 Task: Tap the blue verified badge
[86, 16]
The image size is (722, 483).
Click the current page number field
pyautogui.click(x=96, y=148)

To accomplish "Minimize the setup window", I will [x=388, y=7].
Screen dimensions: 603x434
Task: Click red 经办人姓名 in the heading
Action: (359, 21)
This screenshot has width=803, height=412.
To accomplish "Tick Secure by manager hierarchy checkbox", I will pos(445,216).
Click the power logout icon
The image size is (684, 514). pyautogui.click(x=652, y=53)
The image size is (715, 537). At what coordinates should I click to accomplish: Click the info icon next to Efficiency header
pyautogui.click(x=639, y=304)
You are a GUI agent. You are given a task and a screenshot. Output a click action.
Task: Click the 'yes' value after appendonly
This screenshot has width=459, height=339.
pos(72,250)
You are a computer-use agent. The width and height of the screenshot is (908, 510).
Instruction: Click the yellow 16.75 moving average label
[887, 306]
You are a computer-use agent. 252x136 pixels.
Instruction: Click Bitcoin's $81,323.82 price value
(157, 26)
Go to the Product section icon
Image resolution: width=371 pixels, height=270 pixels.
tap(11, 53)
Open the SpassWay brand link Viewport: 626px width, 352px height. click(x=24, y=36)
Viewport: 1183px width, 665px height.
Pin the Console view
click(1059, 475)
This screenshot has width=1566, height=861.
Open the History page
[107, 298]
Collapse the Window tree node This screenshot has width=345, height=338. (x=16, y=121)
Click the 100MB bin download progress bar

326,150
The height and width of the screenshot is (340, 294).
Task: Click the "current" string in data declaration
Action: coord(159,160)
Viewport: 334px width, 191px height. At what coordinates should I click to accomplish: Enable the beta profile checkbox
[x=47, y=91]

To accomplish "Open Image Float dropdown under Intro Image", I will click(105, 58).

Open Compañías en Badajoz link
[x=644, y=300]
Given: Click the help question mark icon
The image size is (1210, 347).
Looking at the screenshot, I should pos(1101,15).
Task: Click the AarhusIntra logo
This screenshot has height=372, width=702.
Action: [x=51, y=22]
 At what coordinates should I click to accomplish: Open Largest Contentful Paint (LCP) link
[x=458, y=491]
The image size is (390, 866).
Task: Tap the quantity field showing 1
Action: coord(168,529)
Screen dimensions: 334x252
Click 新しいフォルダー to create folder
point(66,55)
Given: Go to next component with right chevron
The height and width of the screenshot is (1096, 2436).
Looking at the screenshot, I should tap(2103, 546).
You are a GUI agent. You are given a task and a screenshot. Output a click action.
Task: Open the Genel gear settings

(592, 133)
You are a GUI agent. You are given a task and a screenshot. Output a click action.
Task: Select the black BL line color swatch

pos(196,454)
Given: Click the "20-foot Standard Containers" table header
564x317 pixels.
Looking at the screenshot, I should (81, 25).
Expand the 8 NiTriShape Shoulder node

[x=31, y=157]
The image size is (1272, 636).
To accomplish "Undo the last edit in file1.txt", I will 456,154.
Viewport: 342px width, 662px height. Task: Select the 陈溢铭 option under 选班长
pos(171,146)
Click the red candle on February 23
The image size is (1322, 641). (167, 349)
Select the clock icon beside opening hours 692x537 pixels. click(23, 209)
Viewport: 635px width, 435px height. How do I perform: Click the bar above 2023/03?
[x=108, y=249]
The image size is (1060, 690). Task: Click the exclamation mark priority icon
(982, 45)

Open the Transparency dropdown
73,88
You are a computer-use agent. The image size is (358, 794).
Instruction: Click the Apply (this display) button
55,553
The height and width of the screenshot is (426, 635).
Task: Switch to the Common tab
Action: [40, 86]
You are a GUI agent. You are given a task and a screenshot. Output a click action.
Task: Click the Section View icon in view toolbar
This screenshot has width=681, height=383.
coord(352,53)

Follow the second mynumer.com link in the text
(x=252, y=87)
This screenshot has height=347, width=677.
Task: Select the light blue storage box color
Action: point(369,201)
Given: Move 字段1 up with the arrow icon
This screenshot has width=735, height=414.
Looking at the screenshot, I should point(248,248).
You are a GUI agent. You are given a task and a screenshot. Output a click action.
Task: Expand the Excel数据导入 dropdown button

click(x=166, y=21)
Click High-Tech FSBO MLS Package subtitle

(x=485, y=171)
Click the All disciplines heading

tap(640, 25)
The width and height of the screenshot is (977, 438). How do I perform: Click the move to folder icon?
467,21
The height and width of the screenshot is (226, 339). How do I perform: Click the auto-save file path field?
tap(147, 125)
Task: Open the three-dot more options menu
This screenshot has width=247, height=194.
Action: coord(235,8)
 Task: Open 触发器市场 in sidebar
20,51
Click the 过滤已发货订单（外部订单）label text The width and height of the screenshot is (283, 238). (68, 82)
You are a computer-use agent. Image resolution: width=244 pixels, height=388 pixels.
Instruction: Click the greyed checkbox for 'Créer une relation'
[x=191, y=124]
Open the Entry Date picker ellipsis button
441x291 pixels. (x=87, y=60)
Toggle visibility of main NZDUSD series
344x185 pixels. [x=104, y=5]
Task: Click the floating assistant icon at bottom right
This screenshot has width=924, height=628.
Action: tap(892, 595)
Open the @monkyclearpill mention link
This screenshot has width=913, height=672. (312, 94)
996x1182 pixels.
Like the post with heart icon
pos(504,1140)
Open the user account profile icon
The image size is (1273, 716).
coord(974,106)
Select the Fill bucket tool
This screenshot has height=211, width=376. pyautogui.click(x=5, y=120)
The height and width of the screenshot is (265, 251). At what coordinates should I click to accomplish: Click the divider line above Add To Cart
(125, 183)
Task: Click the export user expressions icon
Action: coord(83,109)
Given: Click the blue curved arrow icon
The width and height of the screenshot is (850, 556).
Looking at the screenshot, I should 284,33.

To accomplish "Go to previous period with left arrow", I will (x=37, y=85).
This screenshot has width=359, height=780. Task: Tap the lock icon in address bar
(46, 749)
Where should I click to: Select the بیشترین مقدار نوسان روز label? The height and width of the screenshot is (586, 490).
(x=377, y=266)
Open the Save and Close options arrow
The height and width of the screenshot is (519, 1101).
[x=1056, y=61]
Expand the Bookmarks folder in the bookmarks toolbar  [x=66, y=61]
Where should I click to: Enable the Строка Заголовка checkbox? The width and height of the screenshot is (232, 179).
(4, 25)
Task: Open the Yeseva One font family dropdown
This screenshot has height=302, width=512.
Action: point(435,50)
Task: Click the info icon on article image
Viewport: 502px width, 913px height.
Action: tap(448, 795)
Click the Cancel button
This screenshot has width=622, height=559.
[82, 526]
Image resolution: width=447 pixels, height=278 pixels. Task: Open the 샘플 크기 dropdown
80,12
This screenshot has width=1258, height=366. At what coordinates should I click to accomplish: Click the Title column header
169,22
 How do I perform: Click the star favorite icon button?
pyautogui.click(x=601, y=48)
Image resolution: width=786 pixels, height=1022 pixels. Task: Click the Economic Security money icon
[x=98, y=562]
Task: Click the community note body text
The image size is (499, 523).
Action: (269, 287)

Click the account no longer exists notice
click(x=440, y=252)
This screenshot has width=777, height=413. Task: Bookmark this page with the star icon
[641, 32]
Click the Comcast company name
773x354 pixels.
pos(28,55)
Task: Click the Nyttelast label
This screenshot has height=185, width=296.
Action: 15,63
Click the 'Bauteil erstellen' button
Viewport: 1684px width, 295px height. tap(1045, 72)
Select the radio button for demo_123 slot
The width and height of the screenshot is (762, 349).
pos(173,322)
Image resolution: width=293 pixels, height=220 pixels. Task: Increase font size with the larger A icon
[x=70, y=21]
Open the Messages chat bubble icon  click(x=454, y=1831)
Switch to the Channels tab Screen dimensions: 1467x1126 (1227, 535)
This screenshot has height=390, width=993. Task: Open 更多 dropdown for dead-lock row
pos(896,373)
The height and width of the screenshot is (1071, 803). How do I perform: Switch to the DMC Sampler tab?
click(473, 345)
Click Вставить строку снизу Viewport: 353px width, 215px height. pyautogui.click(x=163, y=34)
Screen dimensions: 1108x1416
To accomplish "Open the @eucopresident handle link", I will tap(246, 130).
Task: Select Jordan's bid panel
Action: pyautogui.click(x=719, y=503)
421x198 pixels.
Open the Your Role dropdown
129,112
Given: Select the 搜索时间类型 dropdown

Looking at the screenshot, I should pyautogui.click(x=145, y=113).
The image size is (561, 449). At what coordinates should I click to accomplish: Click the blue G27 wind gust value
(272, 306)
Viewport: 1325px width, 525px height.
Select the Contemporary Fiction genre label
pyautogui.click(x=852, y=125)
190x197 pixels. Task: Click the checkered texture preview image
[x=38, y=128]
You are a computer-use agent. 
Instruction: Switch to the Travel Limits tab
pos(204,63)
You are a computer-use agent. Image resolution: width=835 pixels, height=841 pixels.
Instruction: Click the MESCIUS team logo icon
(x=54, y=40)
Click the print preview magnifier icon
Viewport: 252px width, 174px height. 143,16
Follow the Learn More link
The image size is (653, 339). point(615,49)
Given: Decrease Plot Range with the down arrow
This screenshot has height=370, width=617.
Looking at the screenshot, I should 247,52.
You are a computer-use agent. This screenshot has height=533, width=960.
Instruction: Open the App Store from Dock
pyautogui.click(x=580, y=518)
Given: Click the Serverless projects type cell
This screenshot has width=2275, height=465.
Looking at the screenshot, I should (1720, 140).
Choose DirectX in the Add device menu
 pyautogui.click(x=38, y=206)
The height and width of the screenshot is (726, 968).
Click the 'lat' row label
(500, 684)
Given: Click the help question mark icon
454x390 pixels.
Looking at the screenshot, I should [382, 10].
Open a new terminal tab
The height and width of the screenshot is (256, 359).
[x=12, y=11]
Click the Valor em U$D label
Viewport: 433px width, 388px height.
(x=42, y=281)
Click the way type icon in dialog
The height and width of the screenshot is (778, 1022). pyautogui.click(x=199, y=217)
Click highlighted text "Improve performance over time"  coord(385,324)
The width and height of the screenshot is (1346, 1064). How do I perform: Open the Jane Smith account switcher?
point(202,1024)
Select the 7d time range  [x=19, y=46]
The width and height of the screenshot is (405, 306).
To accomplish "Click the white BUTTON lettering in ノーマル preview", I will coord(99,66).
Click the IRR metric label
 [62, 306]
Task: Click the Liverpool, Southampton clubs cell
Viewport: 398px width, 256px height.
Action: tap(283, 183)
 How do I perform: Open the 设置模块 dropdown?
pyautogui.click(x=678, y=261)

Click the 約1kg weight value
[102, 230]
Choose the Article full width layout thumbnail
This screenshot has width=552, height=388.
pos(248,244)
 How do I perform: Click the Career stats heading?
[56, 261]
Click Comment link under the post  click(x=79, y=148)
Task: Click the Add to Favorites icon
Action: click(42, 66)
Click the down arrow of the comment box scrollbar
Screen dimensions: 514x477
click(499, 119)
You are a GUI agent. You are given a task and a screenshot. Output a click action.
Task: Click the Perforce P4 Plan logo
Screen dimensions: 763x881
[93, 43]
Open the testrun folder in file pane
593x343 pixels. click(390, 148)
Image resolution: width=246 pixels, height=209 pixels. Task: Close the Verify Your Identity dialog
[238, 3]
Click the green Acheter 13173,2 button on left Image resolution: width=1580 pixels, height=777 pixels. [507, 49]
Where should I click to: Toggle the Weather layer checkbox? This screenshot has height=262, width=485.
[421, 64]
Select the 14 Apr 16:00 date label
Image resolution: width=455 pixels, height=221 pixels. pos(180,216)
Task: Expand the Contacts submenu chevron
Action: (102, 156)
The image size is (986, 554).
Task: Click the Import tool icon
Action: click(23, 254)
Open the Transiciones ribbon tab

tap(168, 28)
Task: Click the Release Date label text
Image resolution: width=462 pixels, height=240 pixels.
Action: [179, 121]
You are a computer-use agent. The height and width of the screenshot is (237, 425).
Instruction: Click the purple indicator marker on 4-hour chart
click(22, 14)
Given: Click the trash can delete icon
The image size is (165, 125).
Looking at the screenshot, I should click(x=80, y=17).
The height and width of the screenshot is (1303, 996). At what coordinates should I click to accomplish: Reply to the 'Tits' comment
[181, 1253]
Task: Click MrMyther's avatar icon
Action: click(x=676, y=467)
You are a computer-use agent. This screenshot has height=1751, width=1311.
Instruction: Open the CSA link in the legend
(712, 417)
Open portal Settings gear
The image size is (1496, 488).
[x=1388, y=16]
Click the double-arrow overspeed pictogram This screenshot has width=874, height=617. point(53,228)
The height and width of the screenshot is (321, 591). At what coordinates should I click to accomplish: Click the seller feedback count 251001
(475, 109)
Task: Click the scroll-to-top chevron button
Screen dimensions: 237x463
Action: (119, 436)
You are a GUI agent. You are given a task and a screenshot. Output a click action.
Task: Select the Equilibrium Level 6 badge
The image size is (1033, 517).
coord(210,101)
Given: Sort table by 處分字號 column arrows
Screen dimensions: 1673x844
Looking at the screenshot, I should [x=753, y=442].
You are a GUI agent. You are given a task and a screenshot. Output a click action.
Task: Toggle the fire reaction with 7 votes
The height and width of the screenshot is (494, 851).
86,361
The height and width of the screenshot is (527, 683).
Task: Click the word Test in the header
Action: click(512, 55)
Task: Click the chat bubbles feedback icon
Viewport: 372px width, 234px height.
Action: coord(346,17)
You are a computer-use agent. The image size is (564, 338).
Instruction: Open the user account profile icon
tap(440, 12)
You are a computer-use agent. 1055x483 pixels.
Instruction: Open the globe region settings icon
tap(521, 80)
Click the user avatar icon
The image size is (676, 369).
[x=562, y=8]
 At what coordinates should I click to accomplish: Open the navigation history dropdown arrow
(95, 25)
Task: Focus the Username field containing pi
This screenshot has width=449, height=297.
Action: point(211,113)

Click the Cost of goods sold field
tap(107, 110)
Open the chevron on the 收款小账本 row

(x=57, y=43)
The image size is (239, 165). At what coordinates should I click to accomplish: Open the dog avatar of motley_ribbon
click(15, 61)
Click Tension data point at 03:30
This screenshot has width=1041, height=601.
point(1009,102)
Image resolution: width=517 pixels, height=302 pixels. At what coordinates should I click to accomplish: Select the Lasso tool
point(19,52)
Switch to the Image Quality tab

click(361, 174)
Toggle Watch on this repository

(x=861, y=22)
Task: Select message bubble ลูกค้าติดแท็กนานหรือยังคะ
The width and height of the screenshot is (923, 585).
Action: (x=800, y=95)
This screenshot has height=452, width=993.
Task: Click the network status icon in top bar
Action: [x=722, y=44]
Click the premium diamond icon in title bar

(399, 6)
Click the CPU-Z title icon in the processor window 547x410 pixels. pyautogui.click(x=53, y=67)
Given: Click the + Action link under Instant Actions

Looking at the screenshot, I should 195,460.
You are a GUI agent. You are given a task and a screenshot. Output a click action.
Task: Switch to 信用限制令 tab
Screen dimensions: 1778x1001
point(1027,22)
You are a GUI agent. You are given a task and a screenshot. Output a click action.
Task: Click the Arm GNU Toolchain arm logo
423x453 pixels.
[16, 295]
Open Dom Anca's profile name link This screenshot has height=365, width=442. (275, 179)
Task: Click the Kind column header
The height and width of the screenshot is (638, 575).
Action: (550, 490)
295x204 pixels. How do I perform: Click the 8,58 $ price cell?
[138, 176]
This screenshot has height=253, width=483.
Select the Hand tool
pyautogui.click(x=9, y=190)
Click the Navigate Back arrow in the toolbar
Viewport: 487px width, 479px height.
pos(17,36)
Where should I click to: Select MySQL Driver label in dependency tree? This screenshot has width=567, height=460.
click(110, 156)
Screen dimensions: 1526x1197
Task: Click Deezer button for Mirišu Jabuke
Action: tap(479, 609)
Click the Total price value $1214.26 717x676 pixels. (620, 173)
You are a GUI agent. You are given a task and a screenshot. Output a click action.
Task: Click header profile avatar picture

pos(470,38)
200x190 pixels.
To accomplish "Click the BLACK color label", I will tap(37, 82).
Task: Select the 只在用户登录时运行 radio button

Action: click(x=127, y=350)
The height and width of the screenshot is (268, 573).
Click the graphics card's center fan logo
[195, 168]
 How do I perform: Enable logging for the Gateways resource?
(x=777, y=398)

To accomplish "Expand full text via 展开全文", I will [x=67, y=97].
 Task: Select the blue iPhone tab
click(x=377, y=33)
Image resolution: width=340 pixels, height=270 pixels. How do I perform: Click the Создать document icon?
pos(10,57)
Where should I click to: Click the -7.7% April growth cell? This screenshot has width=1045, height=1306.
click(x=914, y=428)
┄┄┄┄┄┄┄┄┄┄
▶ [INSTRUCTIONS TO FOLLOW]
State how many lines in the listing above contain "left". Nothing else is needed.

▶ [ANSWER SECTION]
2